• _Excerpt provided_

-------------------------

- Date: 9–15 April
- Edition: 28th
- Category: ATP World Tour 250
- Draw: 28S / 16D
- Prize money: €398,250
- Surface: Clay / outdoor
- Location: Casablanca, Morocco

Champions

Singles
- Pablo Andújar

Doubles
- Dustin Brown / Paul Hanley
- ← 2011 · Grand Prix Hassan II · 2013 →

= 2012 Grand Prix Hassan II =

The 2012 Grand Prix Hassan II was a professional men's tennis tournament played on outdoor clay courts. It was the 28th edition of the tournament which was part of the ATP World Tour 250 category 2012 ATP World Tour. It took place in Casablanca, Morocco between 9 April and 15 April 2012. Third-seeded Pablo Andújar won the singles title.

-------------------------

• _Records for the task_

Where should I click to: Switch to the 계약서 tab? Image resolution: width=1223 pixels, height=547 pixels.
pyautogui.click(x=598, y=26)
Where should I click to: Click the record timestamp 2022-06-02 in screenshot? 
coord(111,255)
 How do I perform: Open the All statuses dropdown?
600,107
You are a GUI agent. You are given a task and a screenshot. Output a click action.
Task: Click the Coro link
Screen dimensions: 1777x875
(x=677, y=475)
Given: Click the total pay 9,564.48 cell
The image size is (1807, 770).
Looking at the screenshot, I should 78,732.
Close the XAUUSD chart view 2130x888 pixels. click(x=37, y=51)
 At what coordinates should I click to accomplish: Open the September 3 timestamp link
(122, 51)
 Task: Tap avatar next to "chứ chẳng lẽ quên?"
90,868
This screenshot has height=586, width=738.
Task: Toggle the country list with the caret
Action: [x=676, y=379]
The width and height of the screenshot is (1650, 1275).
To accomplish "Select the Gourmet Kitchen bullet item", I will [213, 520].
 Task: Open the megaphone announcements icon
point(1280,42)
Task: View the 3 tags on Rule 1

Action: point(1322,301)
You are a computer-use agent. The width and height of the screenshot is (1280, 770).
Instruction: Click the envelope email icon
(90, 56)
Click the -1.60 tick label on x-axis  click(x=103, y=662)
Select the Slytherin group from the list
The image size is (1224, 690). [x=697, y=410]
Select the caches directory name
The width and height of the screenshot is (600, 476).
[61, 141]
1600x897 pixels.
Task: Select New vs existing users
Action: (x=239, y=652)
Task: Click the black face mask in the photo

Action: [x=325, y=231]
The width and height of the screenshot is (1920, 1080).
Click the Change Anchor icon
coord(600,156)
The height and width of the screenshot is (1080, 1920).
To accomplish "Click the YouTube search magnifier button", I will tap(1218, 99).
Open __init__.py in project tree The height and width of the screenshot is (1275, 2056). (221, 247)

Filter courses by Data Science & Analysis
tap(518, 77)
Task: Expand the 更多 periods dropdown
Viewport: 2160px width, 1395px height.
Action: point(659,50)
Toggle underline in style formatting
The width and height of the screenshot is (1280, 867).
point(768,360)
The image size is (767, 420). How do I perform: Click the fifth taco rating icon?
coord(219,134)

-------------------------

• _Job A_
Condense the paragraph of the tennis tournament page that begins "The 2012 Grand Prix Hassan II was" into a short bulleted list that keeps its main facts.
• _Job B_
Output as a numbered list the part of the rows that opens with the line containing "Task: Click the black face mask in the photo" and closes with the line containing "Action: point(659,50)", leaving out blank lines.

• _Complete output A_
- Professional men's tennis tournament on outdoor clay courts
- 28th edition, in the ATP World Tour 250 category of the 2012 ATP World Tour
- Held in Casablanca, Morocco, from 9 to 15 April 2012
- Singles title won by third seed Pablo Andújar

• _Complete output B_
1. Task: Click the black face mask in the photo
2. Action: [x=325, y=231]
3. The width and height of the screenshot is (1920, 1080).
4. Click the Change Anchor icon
5. coord(600,156)
6. The height and width of the screenshot is (1080, 1920).
7. To accomplish "Click the YouTube search magnifier button", I will tap(1218, 99).
8. Open __init__.py in project tree The height and width of the screenshot is (1275, 2056). (221, 247)
9. Filter courses by Data Science & Analysis
10. tap(518, 77)
11. Task: Expand the 更多 periods dropdown
12. Viewport: 2160px width, 1395px height.
13. Action: point(659,50)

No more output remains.